Every line containing "agent" should be copied out. Go through the entries and find them.

[Stored items]
============================================================
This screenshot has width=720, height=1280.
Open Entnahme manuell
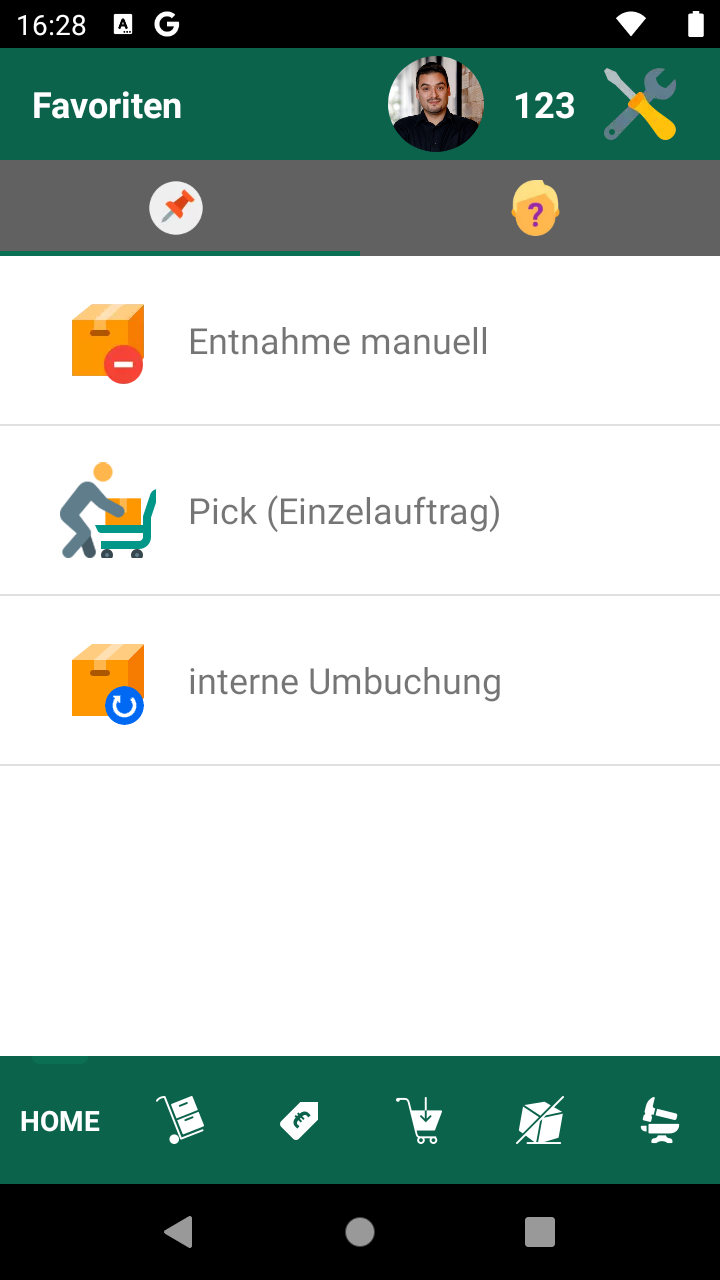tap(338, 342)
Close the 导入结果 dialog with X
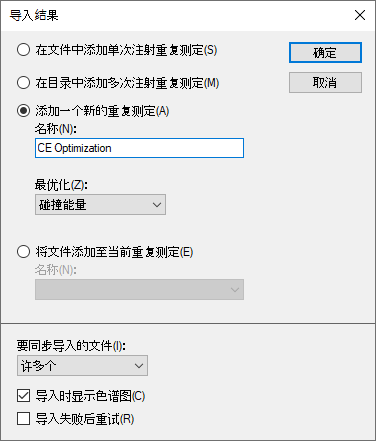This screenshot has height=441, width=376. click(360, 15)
============================================================
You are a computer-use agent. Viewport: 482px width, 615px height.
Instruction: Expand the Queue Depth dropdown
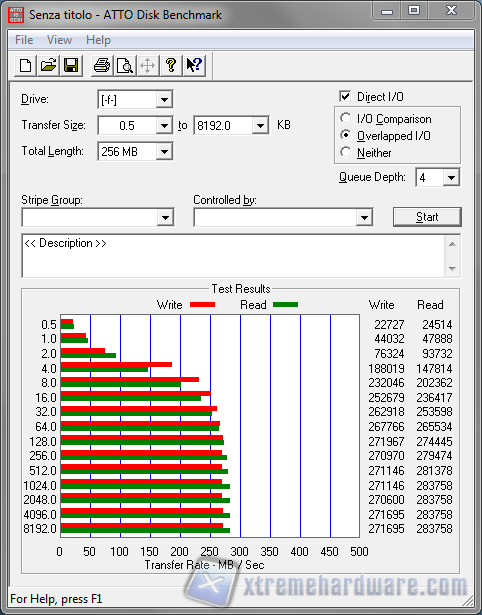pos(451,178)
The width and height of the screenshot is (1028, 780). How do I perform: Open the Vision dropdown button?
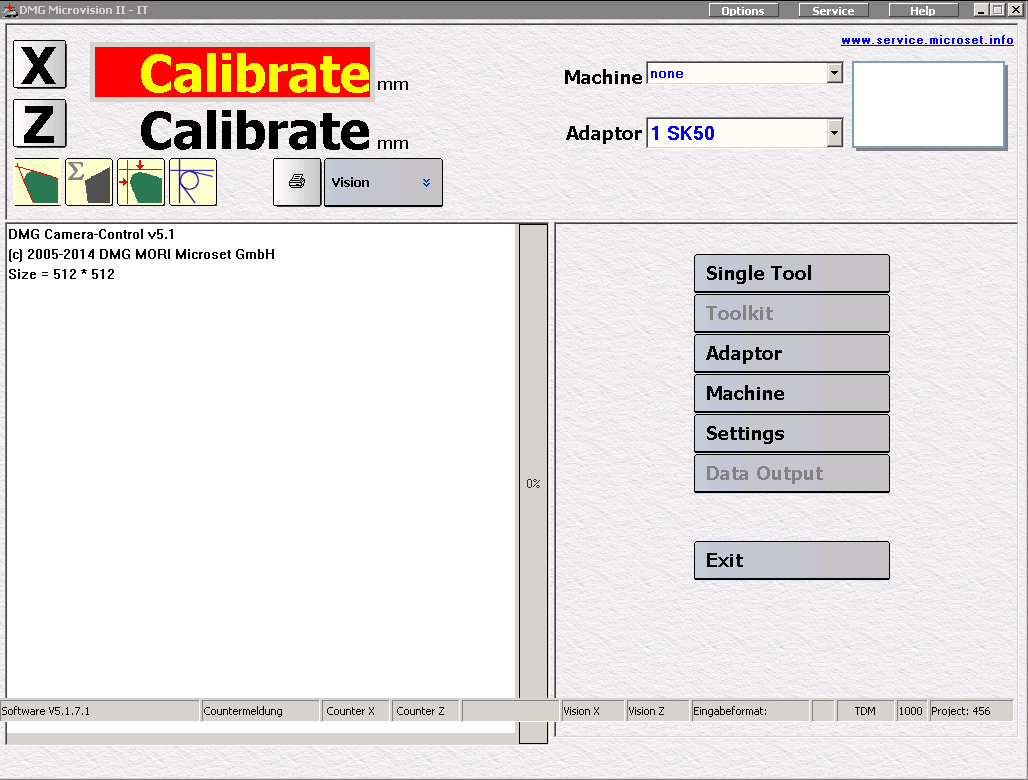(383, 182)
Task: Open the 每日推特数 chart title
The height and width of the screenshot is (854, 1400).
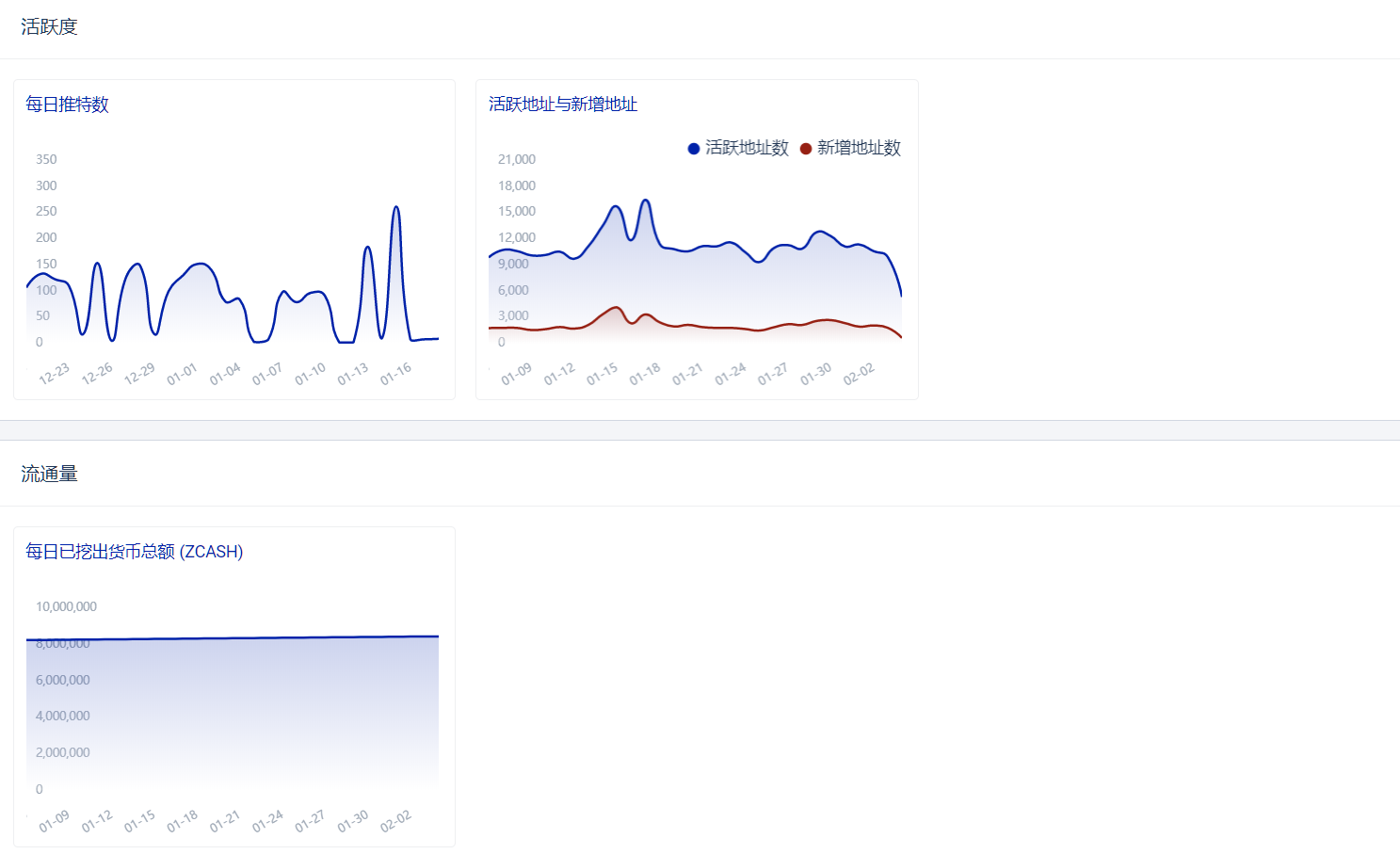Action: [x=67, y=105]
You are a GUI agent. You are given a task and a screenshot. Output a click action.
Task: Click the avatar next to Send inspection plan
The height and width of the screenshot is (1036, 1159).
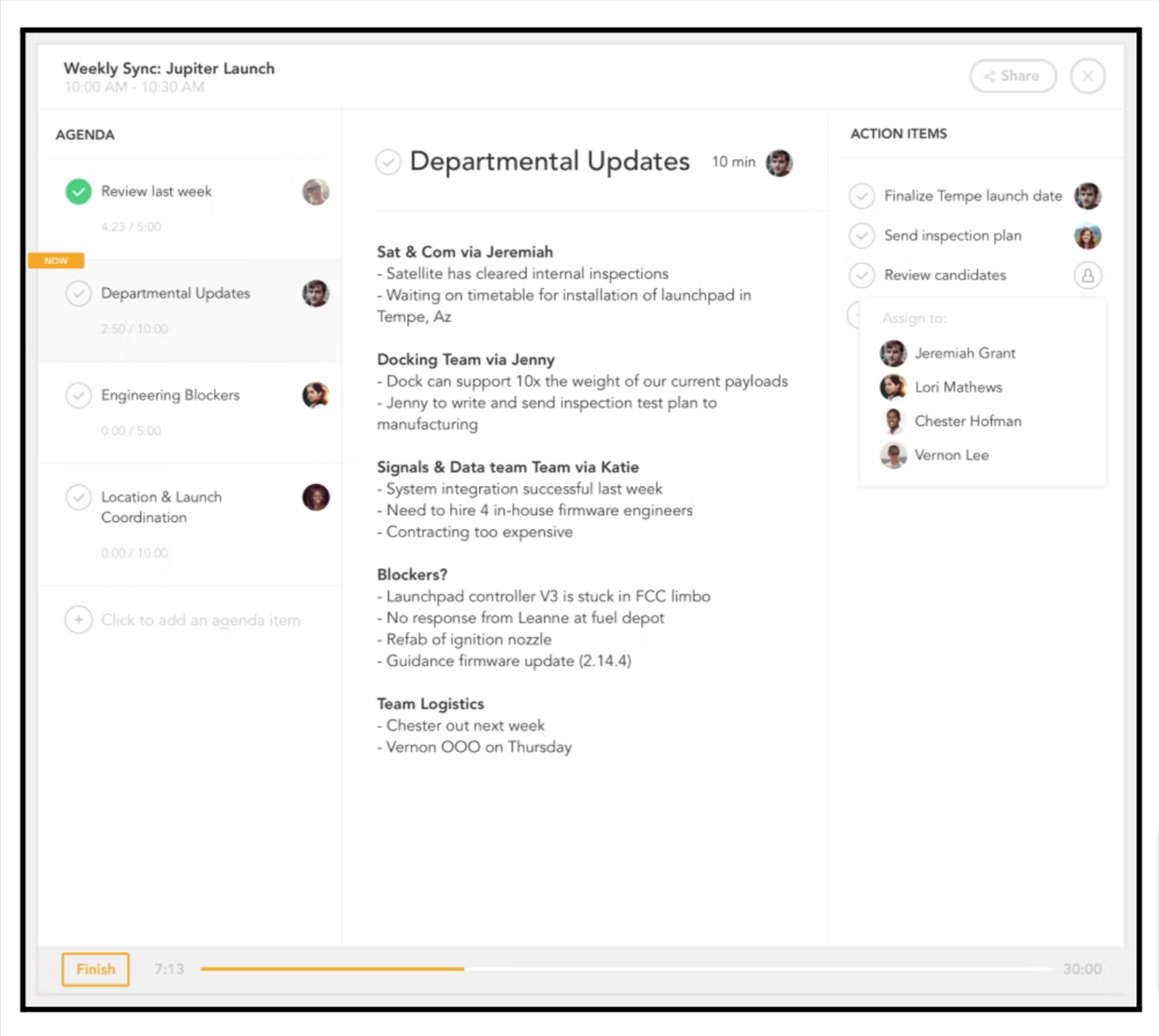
============================================================
OUTPUT OF THE TASK:
You are a computer-use agent. Viewport: 482px width, 615px height.
You are a GUI agent. You are given a task and a screenshot. Output a click action.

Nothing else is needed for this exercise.